> _EXERCISE DETAILS_: With pictures left out, write out exactly every line from the start of the data through the one that contains "Task: Open the Client Time dropdown".
*** TASK INPUTS Section Begins ***
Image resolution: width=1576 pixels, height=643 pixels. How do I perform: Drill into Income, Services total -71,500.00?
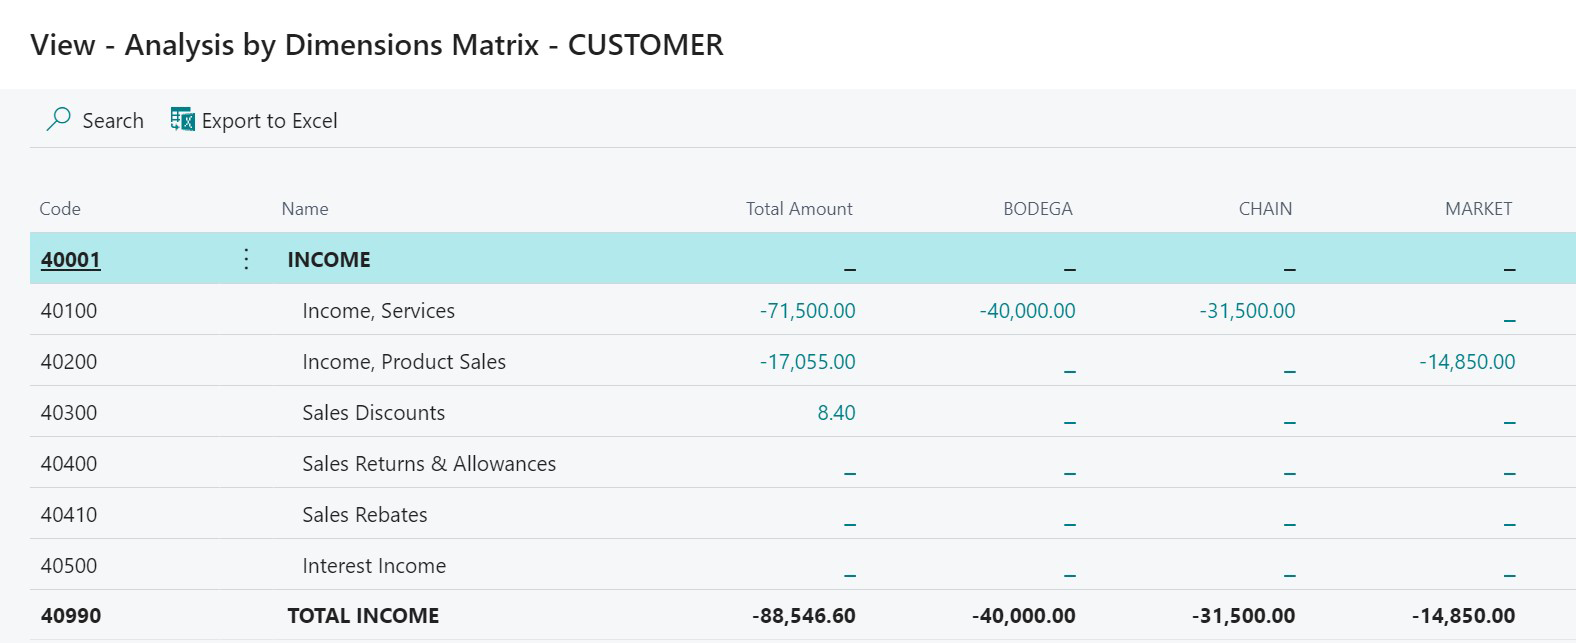tap(807, 311)
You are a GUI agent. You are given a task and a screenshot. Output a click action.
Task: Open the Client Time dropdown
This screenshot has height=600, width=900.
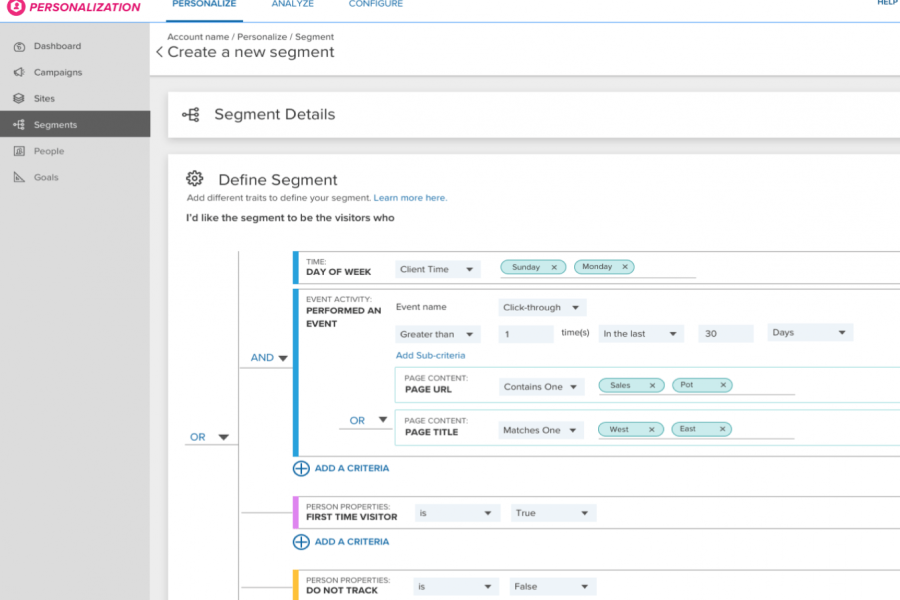pos(437,269)
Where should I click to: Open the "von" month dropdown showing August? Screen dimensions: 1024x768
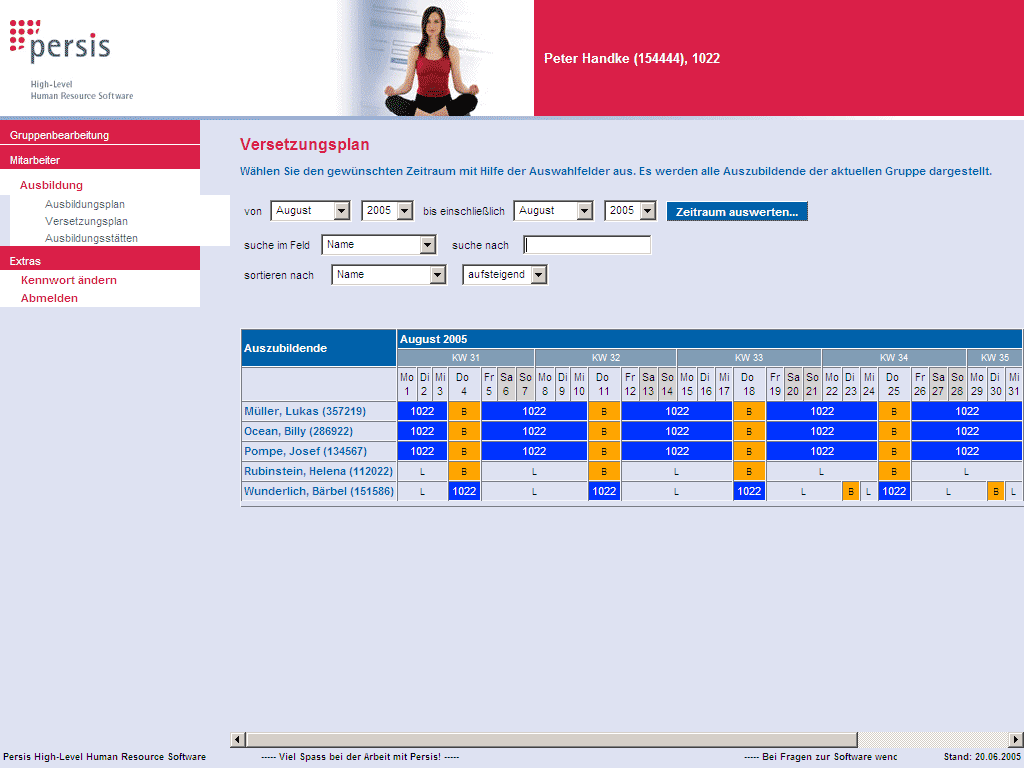[x=309, y=211]
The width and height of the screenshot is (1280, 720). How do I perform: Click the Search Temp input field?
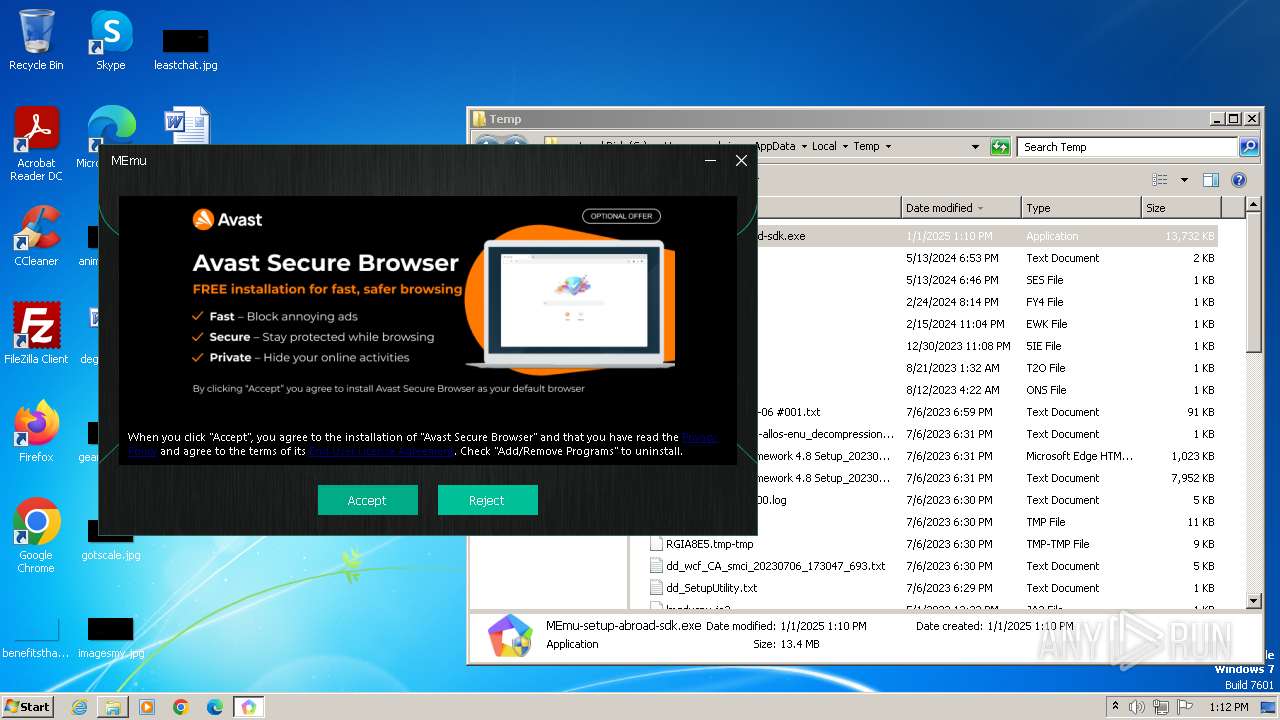(1128, 147)
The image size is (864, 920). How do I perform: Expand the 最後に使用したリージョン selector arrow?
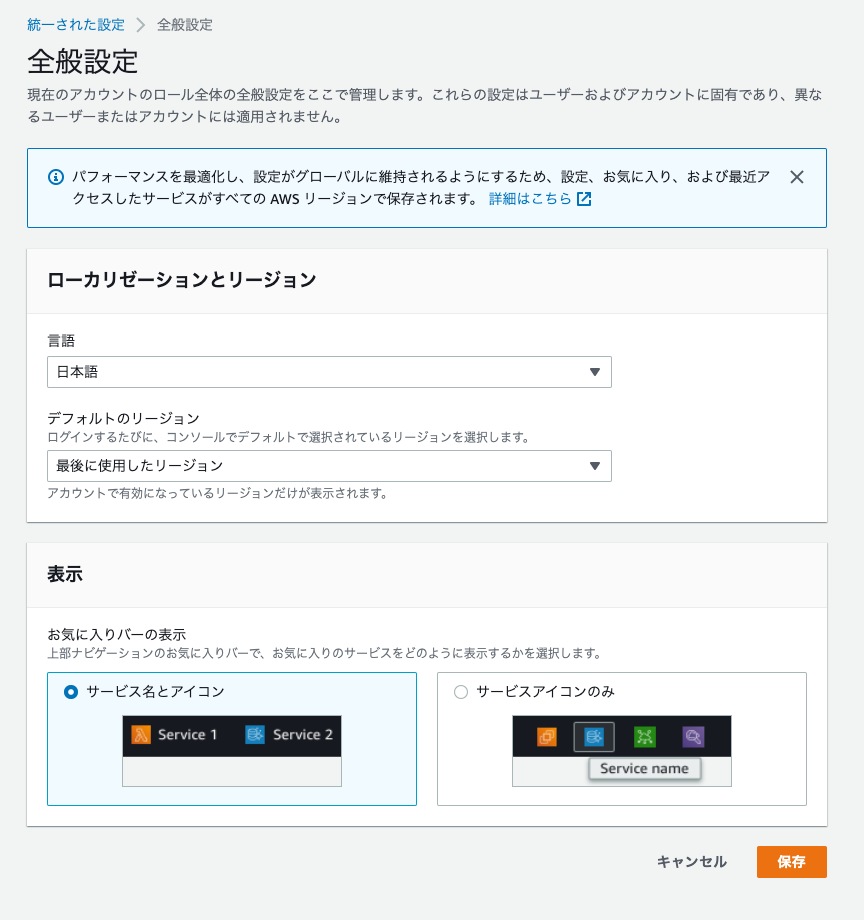pyautogui.click(x=596, y=465)
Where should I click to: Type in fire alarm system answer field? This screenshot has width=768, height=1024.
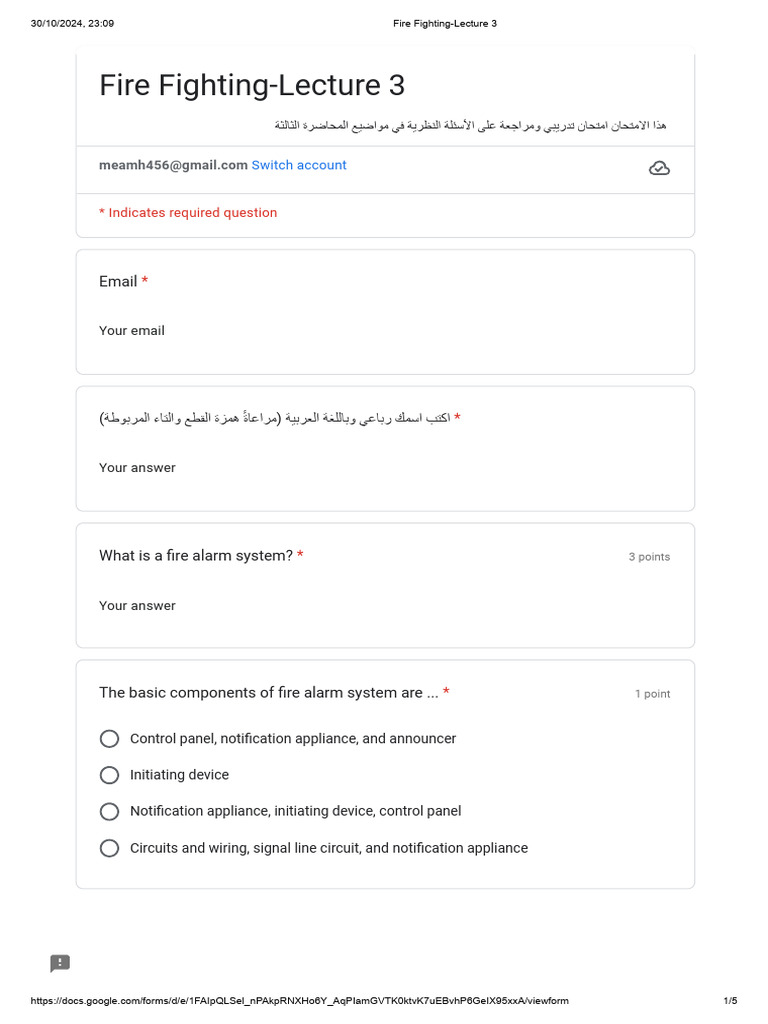tap(137, 606)
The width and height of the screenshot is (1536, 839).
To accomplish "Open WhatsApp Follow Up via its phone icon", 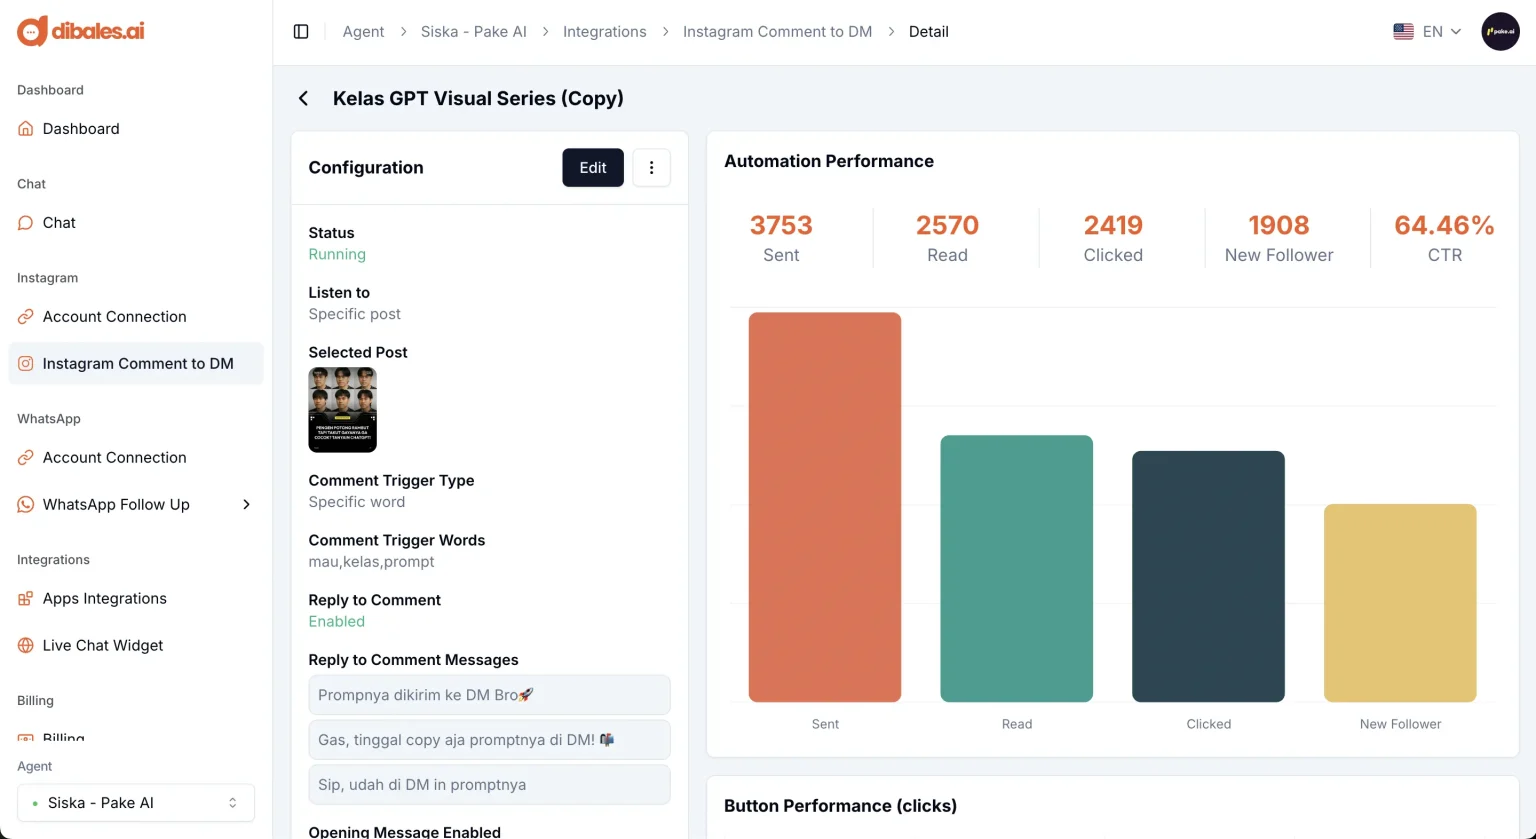I will tap(25, 504).
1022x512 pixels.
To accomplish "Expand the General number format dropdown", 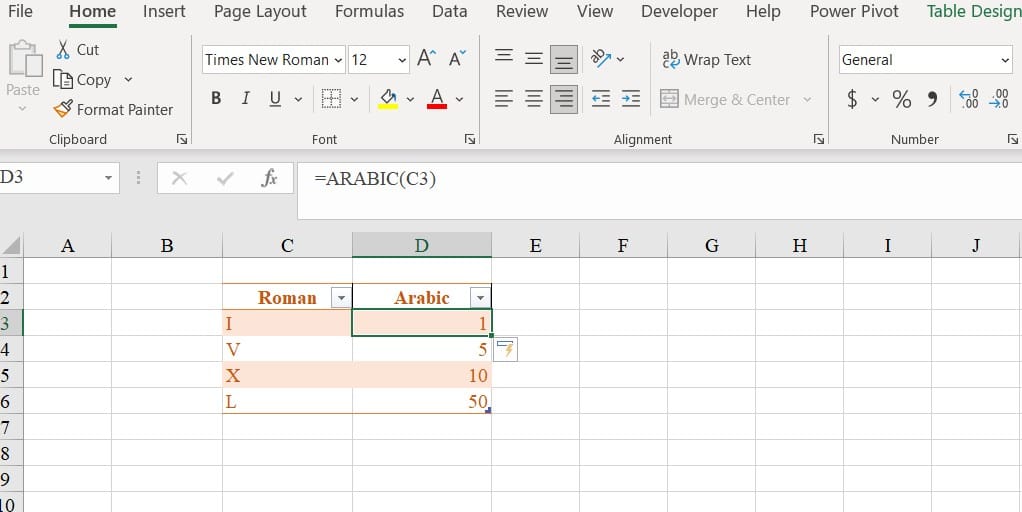I will (x=1005, y=60).
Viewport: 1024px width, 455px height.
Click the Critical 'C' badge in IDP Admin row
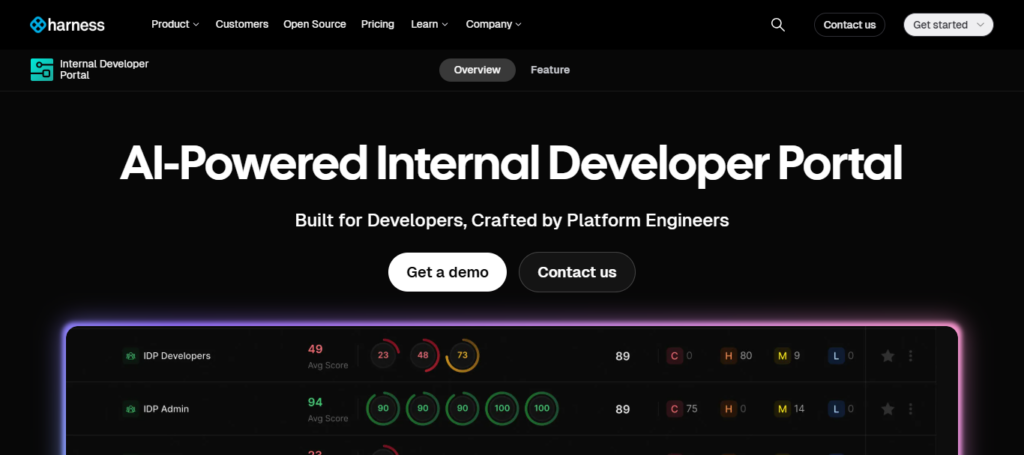[x=675, y=409]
*** TASK INPUTS Section Ends ***
> _ANSWER FOR THE TASK_:
Image resolution: width=1576 pixels, height=643 pixels. How do I perform: Drill into Income, Services total -71,500.00?
tap(807, 311)
You are a GUI agent. You are given a task and a screenshot. Output a click action.
Task: Open the Client Time dropdown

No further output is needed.